And it doesn't look like Ahmadinejad will be either. Not by the United States and the international community, at any rate. President Obama, when not obsessing over the fate of the ever- aggrieved Palestinians of the West Bank and Gaza Strip, proposes to halt Ahmadinejad's nuclear program by means of international sanctions. But here's the paradox: The wider Obama casts his net to mobilize as many of the world's key players as he can, the weaker the sanctions and the more remote their implementation. China, it appears, will only agree to a U.N. Security Council resolution if the sanctions are diluted to the point of meaninglessness (and maybe not even then). The same appears to apply to the Russians. Meanwhile, Iran advances toward the bomb. Most of the world's intelligence agencies believe that it is only one to three years away.

Perhaps Obama hopes to unilaterally implement far more biting American (and, perhaps, European) sanctions. But if China and Russia (and some European Union members) don't play ball, the sanctions will remain ineffective. And Iran will continue on its deadly course.

At the end of 2007, the U.S. intelligence community, driven by wishful thinking, expediency and incompetence, announced that the Iranians had in 2003 halted the weaponization part of their nuclear program. Last week, Obama explicitly contradicted that assessment. At least the American administration now publicly acknowledges where it is the Iranians are headed, while not yet acknowledging what it is they are after -- primarily Israel's destruction.

Granted, Obama has indeed tried to mobilize the international community for sanctions. But it has been a hopeless task, given the selfishness and shortsightedness of governments and peoples. Sanctions were supposed to kick in in autumn 2009; then it was December; now it is sometime late this year. Obama is still pushing the rock up the hill -- and Ahmadinejad, understandably, has taken to publicly scoffing at the West and its "sanctions."

He does this because he knows that sanctions, if they are ever passed, are likely to be toothless, and because the American military option has been removed from the table.
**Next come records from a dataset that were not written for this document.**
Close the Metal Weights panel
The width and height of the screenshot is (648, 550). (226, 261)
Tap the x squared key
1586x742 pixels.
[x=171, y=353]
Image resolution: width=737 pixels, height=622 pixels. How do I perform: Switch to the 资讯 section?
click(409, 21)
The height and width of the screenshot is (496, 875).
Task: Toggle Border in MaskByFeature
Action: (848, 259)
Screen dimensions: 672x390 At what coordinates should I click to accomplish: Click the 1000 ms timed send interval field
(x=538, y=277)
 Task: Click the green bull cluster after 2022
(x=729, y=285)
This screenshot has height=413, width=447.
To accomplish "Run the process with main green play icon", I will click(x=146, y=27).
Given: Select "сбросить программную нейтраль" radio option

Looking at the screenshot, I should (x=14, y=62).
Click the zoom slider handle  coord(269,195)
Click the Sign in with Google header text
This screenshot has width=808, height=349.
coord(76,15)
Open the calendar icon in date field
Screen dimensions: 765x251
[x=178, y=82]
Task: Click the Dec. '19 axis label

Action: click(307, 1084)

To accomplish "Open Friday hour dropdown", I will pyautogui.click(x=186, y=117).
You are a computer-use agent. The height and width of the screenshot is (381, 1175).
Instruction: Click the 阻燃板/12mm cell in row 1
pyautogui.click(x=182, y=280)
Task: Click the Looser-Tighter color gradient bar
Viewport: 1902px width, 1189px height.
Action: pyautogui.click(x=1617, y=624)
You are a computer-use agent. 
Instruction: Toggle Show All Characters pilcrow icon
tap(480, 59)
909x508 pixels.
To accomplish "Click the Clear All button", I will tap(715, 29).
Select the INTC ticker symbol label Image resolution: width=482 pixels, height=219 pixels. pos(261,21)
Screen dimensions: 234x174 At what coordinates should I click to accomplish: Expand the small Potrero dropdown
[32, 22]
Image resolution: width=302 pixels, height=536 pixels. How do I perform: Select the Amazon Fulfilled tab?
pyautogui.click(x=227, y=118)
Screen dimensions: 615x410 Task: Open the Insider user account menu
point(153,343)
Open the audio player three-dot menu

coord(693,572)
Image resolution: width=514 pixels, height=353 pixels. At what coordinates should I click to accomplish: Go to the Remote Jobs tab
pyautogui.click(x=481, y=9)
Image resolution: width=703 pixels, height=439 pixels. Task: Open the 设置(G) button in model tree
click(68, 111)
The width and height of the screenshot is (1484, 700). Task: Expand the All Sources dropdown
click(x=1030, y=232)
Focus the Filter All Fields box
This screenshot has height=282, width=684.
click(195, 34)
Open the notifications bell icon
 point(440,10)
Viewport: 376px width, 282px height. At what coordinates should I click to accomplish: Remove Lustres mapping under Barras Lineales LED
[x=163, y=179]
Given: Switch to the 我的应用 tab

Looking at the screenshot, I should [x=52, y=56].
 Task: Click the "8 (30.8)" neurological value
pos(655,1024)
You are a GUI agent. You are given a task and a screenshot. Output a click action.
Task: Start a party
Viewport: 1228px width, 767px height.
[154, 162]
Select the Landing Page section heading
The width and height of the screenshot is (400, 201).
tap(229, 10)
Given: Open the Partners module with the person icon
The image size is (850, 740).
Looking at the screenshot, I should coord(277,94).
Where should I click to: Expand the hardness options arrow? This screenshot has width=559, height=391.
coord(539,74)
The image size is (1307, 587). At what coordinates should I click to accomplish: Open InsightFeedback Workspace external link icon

Obama and Secretary of Defense Robert M. Gates -- driven by a military that feels overstretched in Afghanistan, Pakistan and Iraq and a public that has no stomach for more war -- have made this last point crystal clear.

But at the same time, Obama insists that Israel may not launch a preemptive military strike of its own. Give sanctions a chance, he says. (Last year he argued that diplomacy and "engagement" with Tehran should be given a chance. Tehran wasn't impressed then and isn't impressed now.) The problem is that even if severe sanctions are imposed, they likely won't have time to have serious effect before Iran succeeds at making a bomb.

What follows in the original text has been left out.